DIRECTOR Frank Henenlotter WRITER Frank Henenlotter; UncleBob Martin STARS Kevin Van Hentenryck DVD & STEELBOOK Now
Deliciously offensive, Frank Henenlotter’s Basket Case truly lived up to its cult reputation, a schlocky piece of nonsense simply oozing with charm. A limited edition steelbook of it and its sequels is a sight for sore eyes; positively teeming with extras, no B-movie aficionado should be without this. Let this not mistake you in assuming a masterful effort in restoration. Basket Case was shot in 16mm and hi-def treatment can only do so much, but for this unashamedly low-budget B-movie sensibility, it is in fact a blessing.

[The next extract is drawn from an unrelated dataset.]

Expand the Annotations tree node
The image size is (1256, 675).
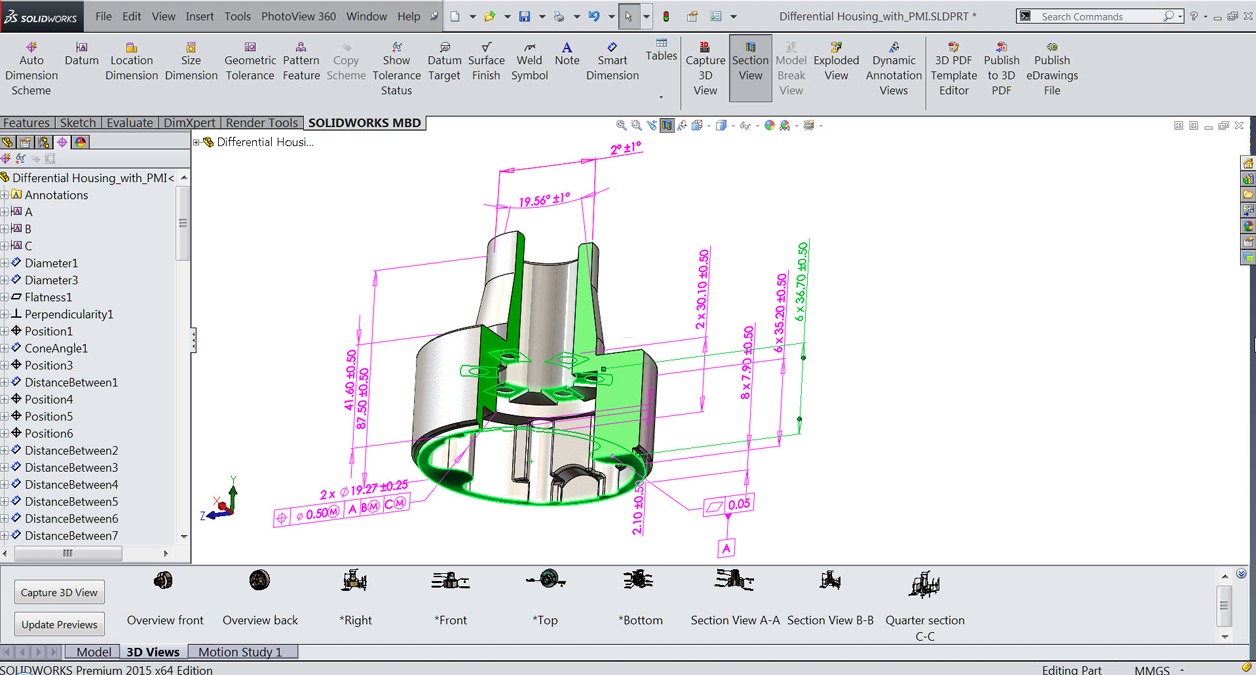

It was a simple premise. Duane Bradley carries around with him his mutant Siamese twin brother, Belial, in a large basket case. Having been separated against their will as youngsters, revenge is now on the cards for the callous doctors who cared not for defenceless Belial’s plight, and the psychically bonded pair relocate to a disreputable Manhattan hotel for their murderous purposes. Duane transports Belial to the victims, patiently waiting outside as his brother tears them apart. And yet, they are not as close as they first appear. When Duane meets a girl and Belial reacts jealously, tensions come to the surface and the pair have a final showdown that would appear to result in their deaths.
It is easy to expand on the psychodrama present, of course. Duane could feasibly be the true killer, psychic communications merely schizophrenic voices in his head, Belial either his imagination entirely or a childhood memory provoking thirst for revenge. But, Basket Case is a film best enjoyed at face value, a face value that is made up of terrifically shoddy effects — Belial himself is essentially just a rubbery blob, while the stop-motion is hilariously bad — and some terrible acting, factors that merely elevate the fun to be had.

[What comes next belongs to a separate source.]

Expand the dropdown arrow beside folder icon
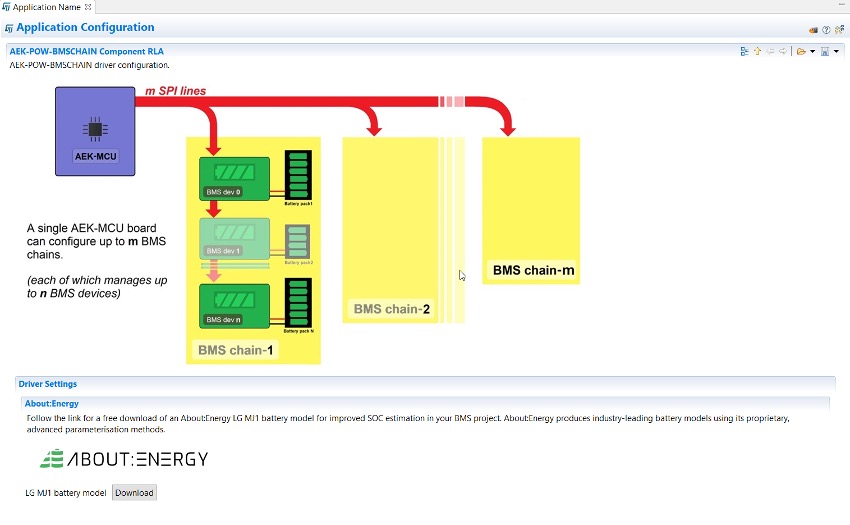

Basket Case 2 came in 1990, some eight years later, picking up where Basket Case left off, Duane and Belial now notorious killers. Rescued from hospital by Granny Ruth, a woman who protects a secret group of deformed freaks, the pair go into hiding, although Duane yearns for freedom and a normal life. When a pair of journalists discover the brothers’ hiding place and the group as a whole, the race is on to kill them before news spreads. The following year, Basket Case 3: The Progeny in turn picked up where the prior instalment left off, Duane having endured a nervous breakdown, recovering to discover that Belial is now an expectant father. Granny Ruth’s gang take a road trip for the birth, which results in disaster for the group, Duane’s desire for freedom bringing them the attention of the police.

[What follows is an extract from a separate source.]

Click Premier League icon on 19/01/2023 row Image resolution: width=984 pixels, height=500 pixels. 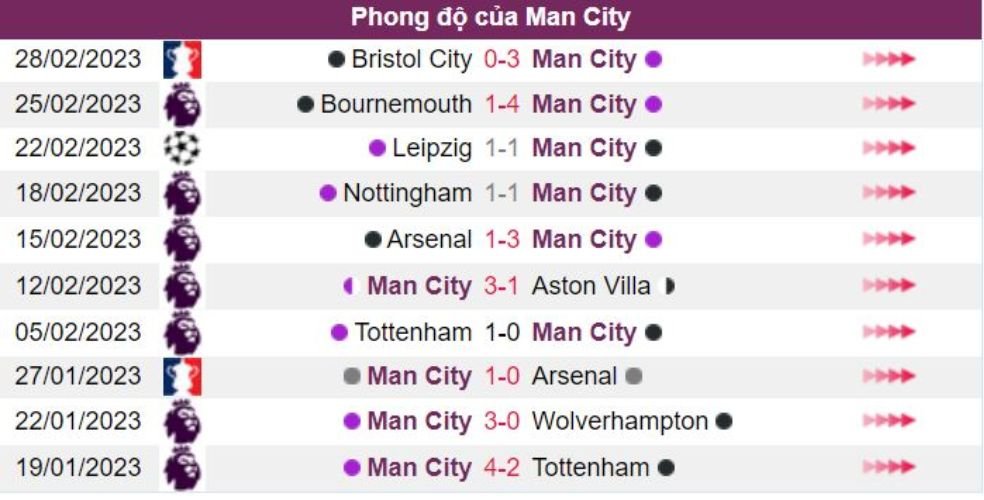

These sequels are vastly different films to Basket Case. Armed with more budget and in his branching off to expand the brothers’ story, Henenlotter eschewed the original exploitation feel in favour of more straight comedy-horror that is devoid of the original’s dirty feel. In fact Basket Case 2 may be considered a stepping stone between the first and third films, the latter having shrugged off the horror entirely to bear no resemblance to the original whatsoever. The only real constant is Kevin Van Hentenryck’s slightly vacant portrayal of the naive Duane, but even this loses the underlying sense of sinisterness.
Regardless of this disappointment — which is not crushing; the films are still bizarrely entertaining — this is a trilogy that demands purchase, in no small part due to the superb extras on offer. The feature-length What’s in the Basket? is an excellent making-of, featuring Henenlotter and Van Hentenryck amongst others, and offers some wonderful insight — including regrets on Basket Case 3 — as does a commentary for the first film only. “In Search of the Hotel Broslin” is an amusing location visit, and all the other titbits you’d expect of a special edition are present in spades.